Où va-t-il ? se demandait-on avec cette inquiétude bientôt rassurée qu’excitent les tours de force bien faits, quand, au début d’un feuilleton, il partait d’un mélodrame ou d’un vaudeville à la poursuite d’un paradoxe, d’une fantaisie ou d’un rêve, s’interrompant pour conter une anecdote, pour courir après un papillon, laissant et reprenant son sujet, ouvrant, entre les crochets d’une parenthèse, une perspective de riant paysage, une fuite d’allée bleuâtre terminée par un jet d’eau ou une statue, s’amusant comme un gamin à tirer des pétards aux jambes du lecteur, et riant à pleine gorge du soubresaut involontaire produit par la détonation ; mais voici qu’en vagabondant, au détour d’un petit chemin, il a rencontré l’idée qui se promenait. Il la regarde, il la trouve belle, et noble, et chaste. En tomber amoureux est l’affaire d’un instant ; il se monte, il s’échauffe, il se passionne ; le voilà devenu sérieux, éloquent, convaincu ; il défend avec une lyrique indignation d’honnêteté le beau, le bien, le vrai, — cette trinité morale qui n’a guère moins d’incrédules aujourd’hui que la trinité théologique. — C’est un sage, un philosophe, presque un prédicateur. Et la pièce oubliée ? il s’en souvient un peu tard, en voyant qu’il a dépassé déjà la dixième colonne du feuilleton et que tout à l’heure le portique sera complet, et en quelques mots nets, rapides et décisifs, il a indiqué le sujet du drame ou de la comédie ; il en a dit les défauts et les qualités, approuvé ou blâmé les tendances, avec ce bon sens qui ne se trompe guère et ce tact des choses du théâtre, transformé par les années en infaillible expérience ; il a même eu le temps de passer en revue les acteurs, de les flatter ou de les gourmander, ou tout au moins de les interpeller par leur nom comme un général passant devant un front de bataille. Aussi « le prince des critiques » était en ce temps, et l’est encore, une périphrase courante comprise de tout le monde pour désigner Jules Janin, comme « le plus fécond de nos romanciers », signifiait Balzac.

Vous pensez bien qu’un style d’une allure si caractéristique, d’une saveur si spéciale, d’un cachet si marqué, a dû être l’objet de bien des imitations, mais personne ne l’a si bien imité que Janin lui-même.
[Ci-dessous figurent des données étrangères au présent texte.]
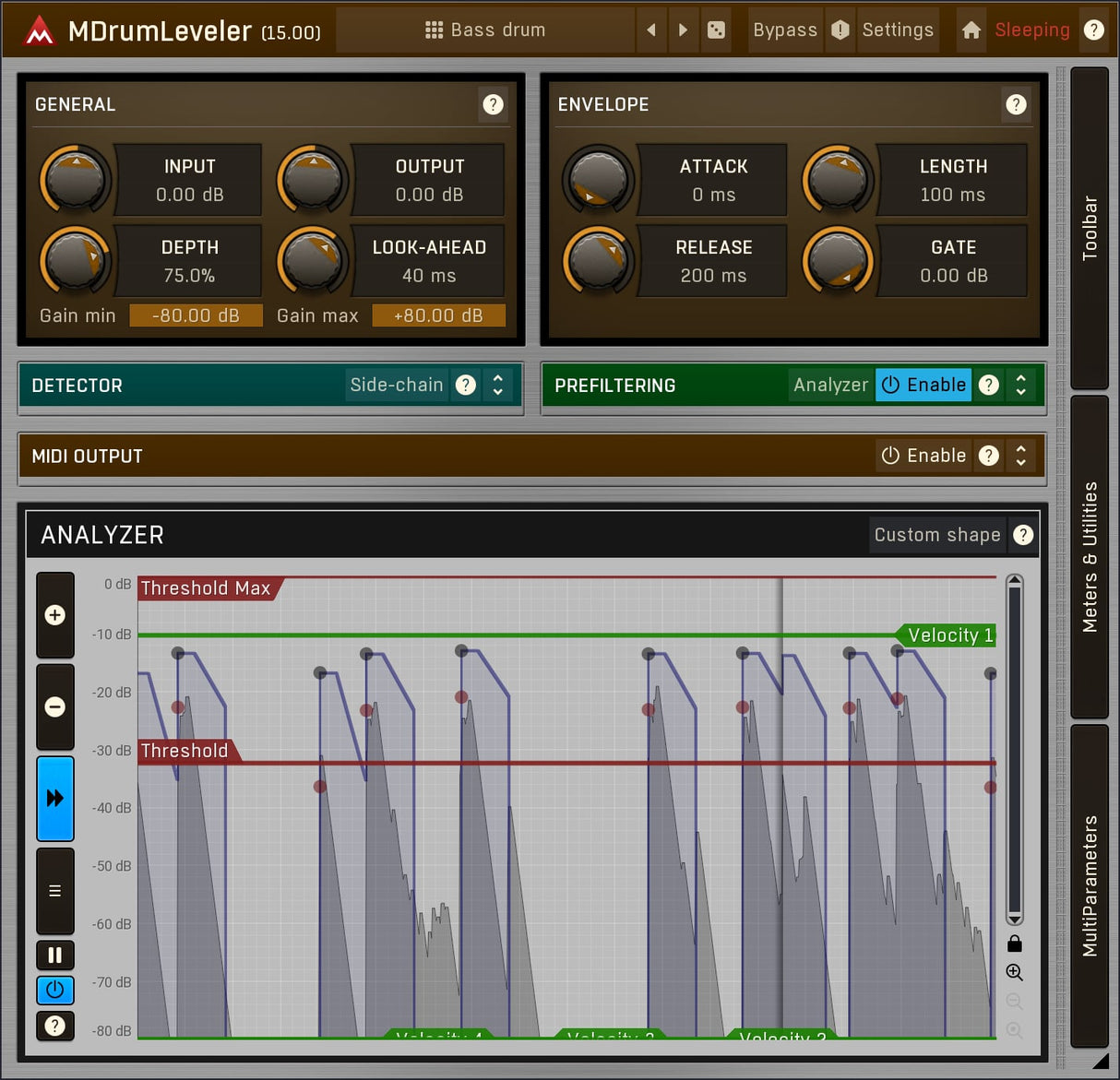The image size is (1120, 1080).
Task: Click the randomize dice icon
Action: (716, 30)
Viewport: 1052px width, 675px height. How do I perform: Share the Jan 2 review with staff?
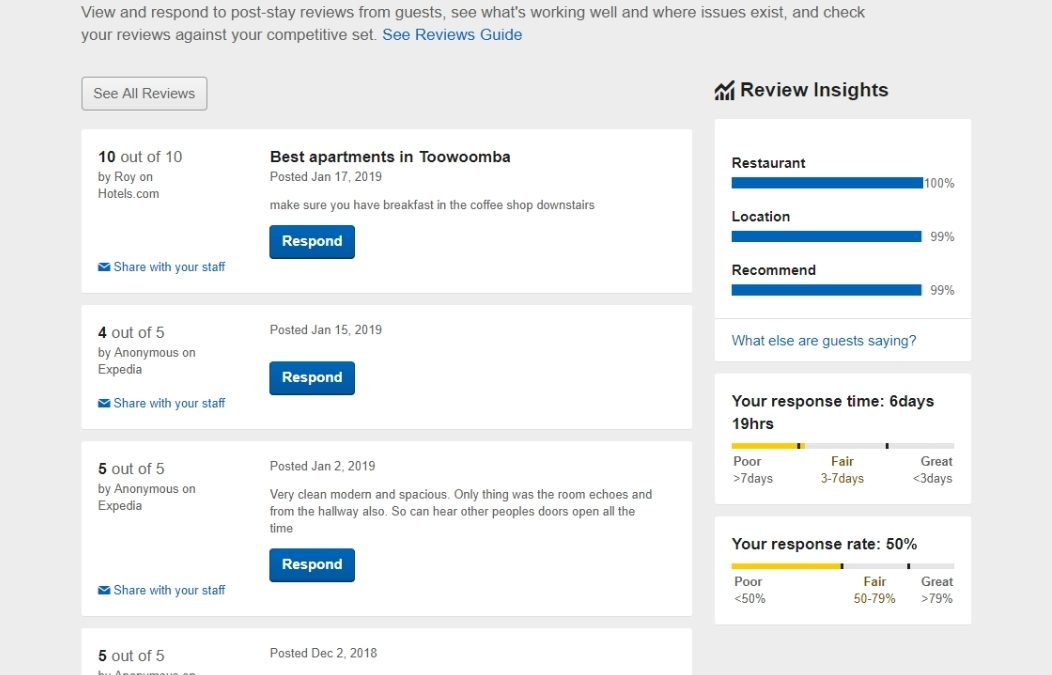coord(169,590)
Nous avons insisté chez le nouvel académicien sur le talent du feuilletoniste. C’est le côté que le public connaît le plus et celui par lequel il se montre le plus souvent à ce balcon du lundi, d’où l’écrivain salue ses lecteurs ; mais J. J., qui devient alors Jules Janin tout au long et ajoutera désormais la formule consacrée « de l’Académie française », a écrit de très-bons livres et en assez grand nombre : L’Âne mort et la femme guillotinée, un de ces péchés de jeunesse qu’il ne faut pas renier plus tard sous prétexte de sagesse et de bon goût, car ce sont eux qui vous révèlent et vous font célèbre ; Barnave, où flamboient tant de belles pages ; le Piédestal, d’une donnée si hardie et d’une exécution si brillante ; Clarisse Harlowe, retirée de son cadre d’ennui et remise à neuf avec un soin pieux ; la Fin d’un monde, continuation et conclusion du Neveu de Rameau ; la Religieuse de Toulouse, et tant d’autres volumes bien pensés, bien écrits et bien imprimés, dignes en tout point de prendre place, au chalet de Passy, sur les rayons de la bibliothèque choisie à côté des éditions princeps des bons auteurs magnifiquement reliées par Bauzonnet, Cape, Petit et les maîtres de l’art ; orgueil et bonheur du lettré qui vit au milieu de ces richesses qu’il ne se contente pas de regarder, mais qu’il lit, qu’il étudie et dont il s’assimile la substance.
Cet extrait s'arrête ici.